**To do**
Report all lines from the entries below in which "menu" appears.

Dataset entries:
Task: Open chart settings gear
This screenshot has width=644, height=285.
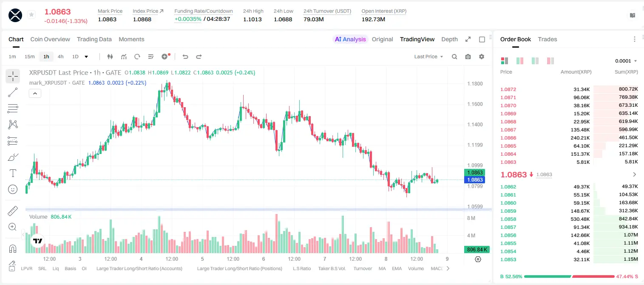Action: pyautogui.click(x=482, y=57)
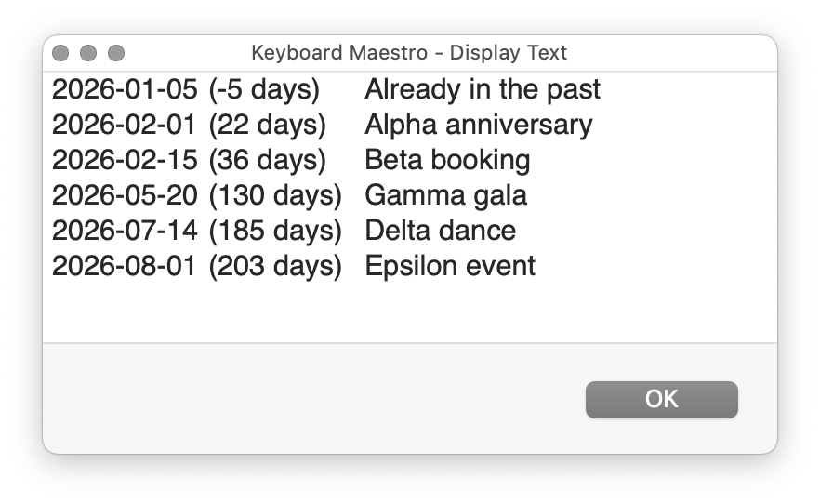820x504 pixels.
Task: Click the Gamma gala text
Action: point(445,196)
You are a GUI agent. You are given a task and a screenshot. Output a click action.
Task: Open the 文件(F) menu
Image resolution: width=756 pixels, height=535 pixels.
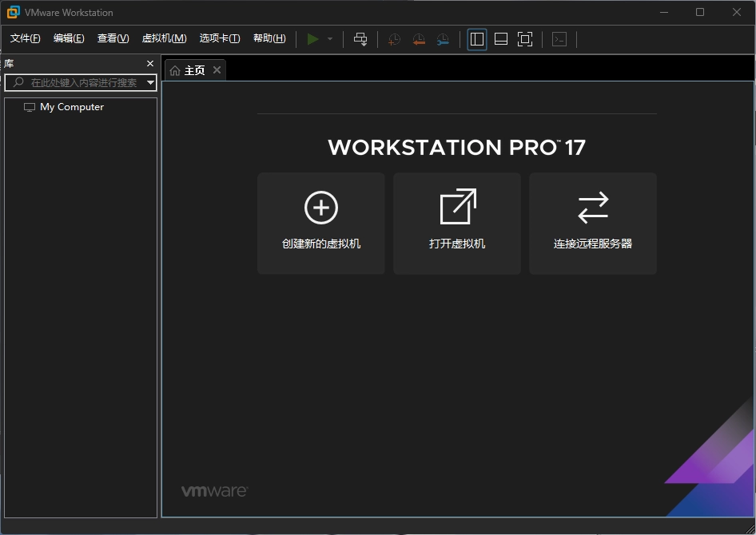click(25, 38)
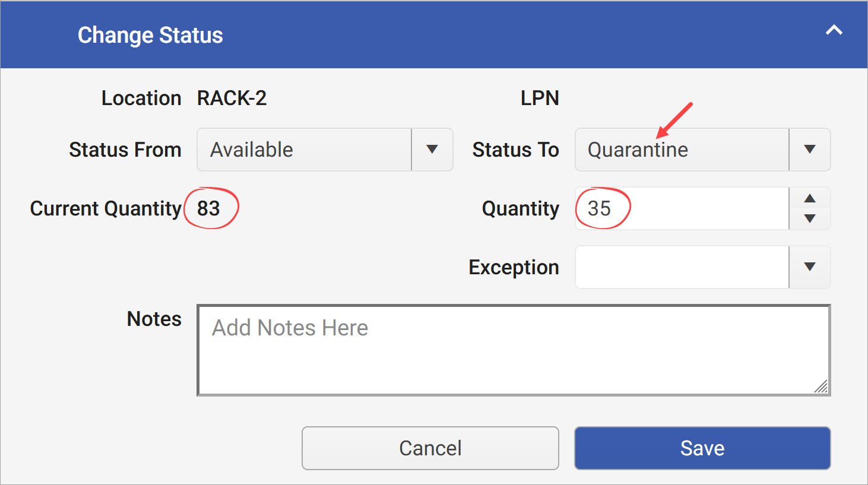The height and width of the screenshot is (485, 868).
Task: Click the Status To dropdown arrow
Action: click(809, 150)
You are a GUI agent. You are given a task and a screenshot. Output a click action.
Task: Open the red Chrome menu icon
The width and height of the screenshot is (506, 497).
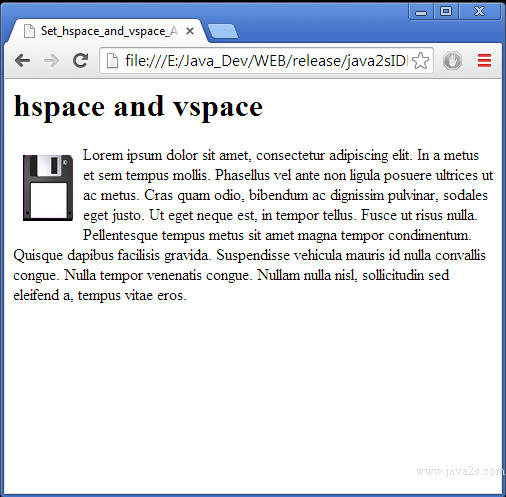(x=484, y=61)
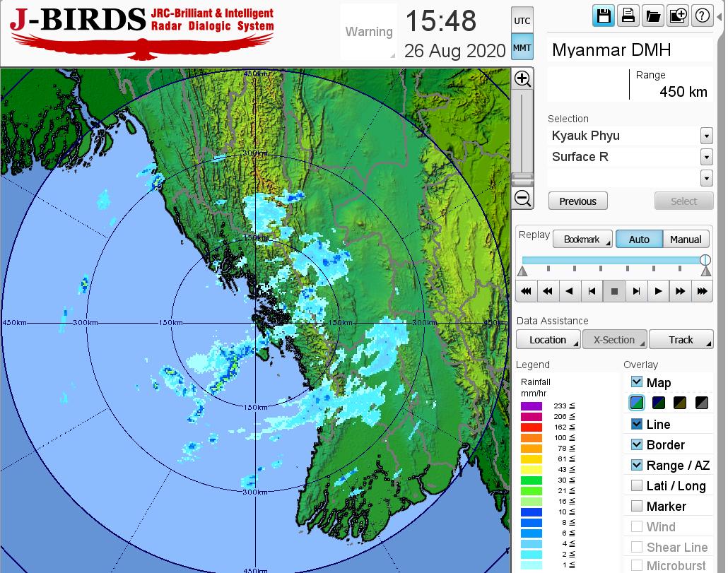The width and height of the screenshot is (728, 573).
Task: Open the Surface R product dropdown
Action: (x=706, y=157)
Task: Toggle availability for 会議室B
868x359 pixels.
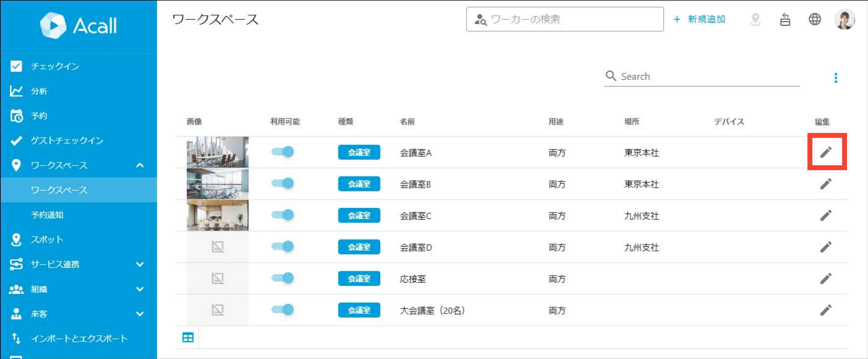Action: point(283,184)
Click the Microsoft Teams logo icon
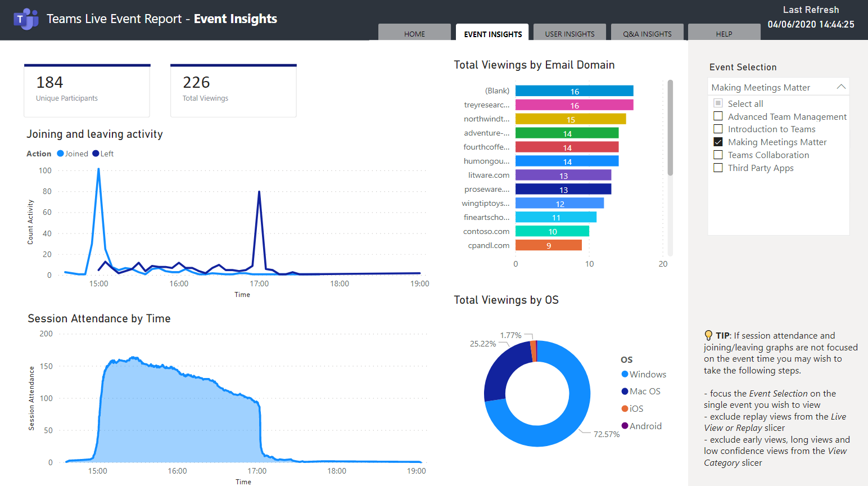This screenshot has height=486, width=868. pyautogui.click(x=26, y=19)
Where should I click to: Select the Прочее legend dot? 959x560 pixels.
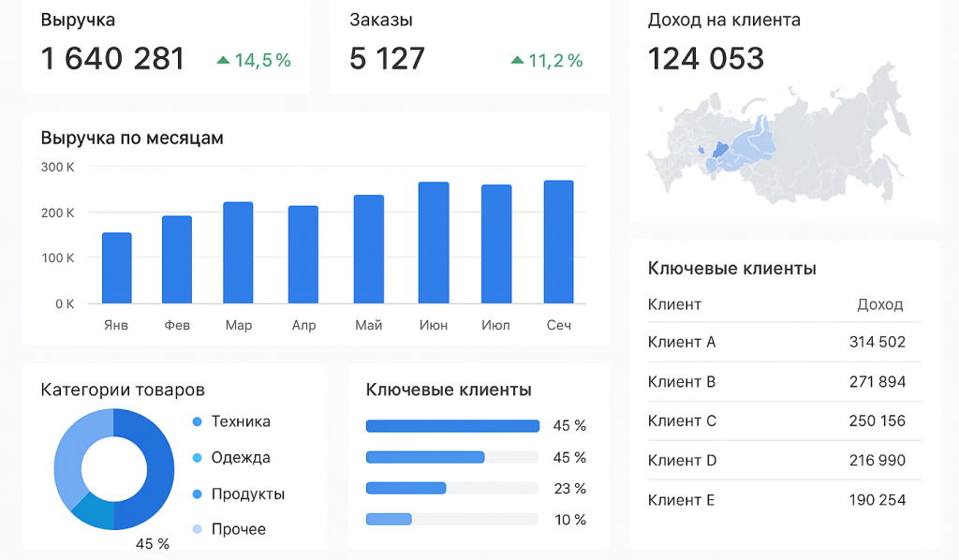[x=197, y=529]
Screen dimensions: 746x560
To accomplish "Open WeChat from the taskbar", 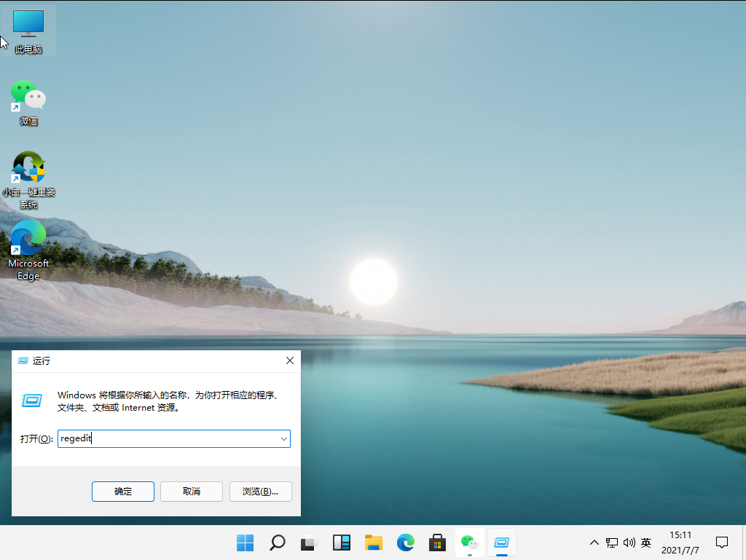I will pos(469,543).
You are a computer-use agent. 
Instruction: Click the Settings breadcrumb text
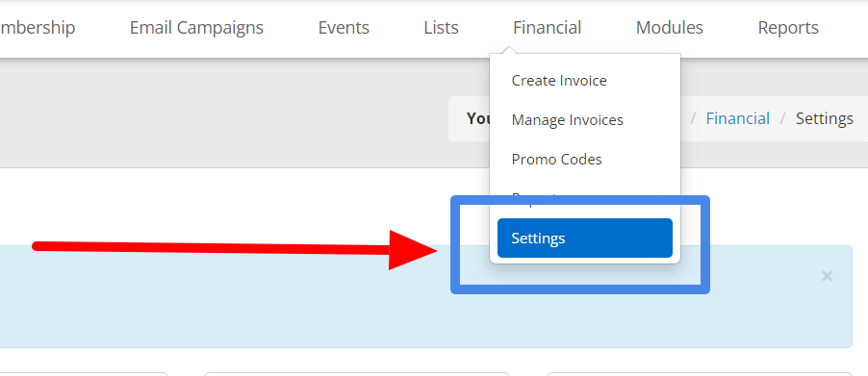825,118
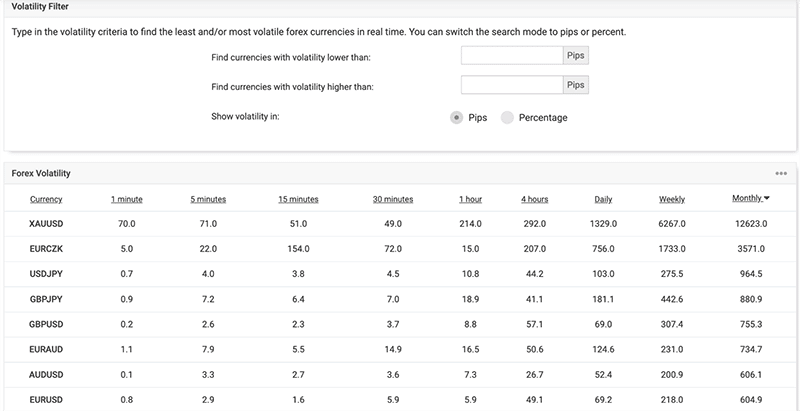Click the volatility lower than input field
This screenshot has height=411, width=800.
512,56
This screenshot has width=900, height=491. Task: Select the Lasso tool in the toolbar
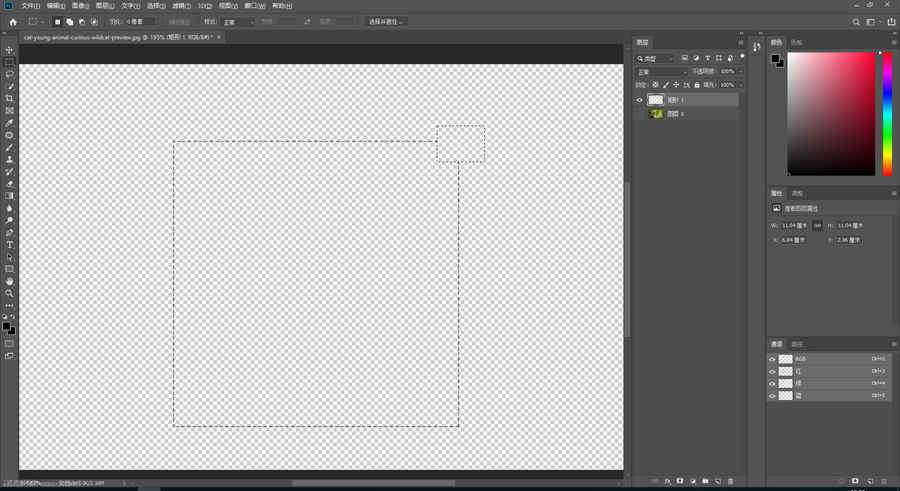point(10,74)
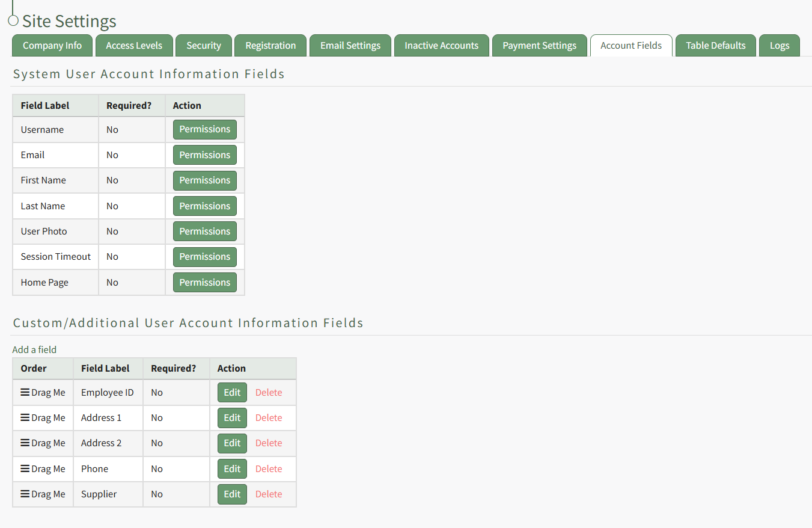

**Solution for this problem**
Task: Open the 文件(F) menu
Task: Open the red Chrome menu icon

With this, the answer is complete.